TASK REQUIREMENTS — Bring together all lines of the material below that contain the string "will".

+---+

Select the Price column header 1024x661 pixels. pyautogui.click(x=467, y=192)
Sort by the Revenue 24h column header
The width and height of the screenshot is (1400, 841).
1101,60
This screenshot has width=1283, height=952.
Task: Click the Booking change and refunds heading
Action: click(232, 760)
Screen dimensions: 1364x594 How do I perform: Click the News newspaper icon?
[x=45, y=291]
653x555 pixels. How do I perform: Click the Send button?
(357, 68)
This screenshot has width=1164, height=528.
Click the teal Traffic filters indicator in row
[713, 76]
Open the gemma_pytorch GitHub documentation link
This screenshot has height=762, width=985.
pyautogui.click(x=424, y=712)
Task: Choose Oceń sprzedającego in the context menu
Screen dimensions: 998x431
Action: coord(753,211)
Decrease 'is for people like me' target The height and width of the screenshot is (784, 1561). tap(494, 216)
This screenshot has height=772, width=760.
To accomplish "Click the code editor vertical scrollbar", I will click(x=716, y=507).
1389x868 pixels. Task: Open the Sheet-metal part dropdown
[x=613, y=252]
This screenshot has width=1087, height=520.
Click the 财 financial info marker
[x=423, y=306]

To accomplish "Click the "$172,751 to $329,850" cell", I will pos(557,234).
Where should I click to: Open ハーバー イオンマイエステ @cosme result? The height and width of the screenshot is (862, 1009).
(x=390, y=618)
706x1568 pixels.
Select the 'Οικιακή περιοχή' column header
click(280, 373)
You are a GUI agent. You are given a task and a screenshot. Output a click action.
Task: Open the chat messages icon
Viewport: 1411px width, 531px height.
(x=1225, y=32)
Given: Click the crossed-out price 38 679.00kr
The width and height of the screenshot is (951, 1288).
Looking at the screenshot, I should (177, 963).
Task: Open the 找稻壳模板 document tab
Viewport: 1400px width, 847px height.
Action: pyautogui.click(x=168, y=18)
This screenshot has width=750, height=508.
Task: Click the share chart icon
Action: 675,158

+---+

WRITTEN ANSWER —
To accomplish "Click the code editor vertical scrollbar", I will click(x=716, y=507).
To accomplish "Click the "$172,751 to $329,850" cell", I will pos(557,234).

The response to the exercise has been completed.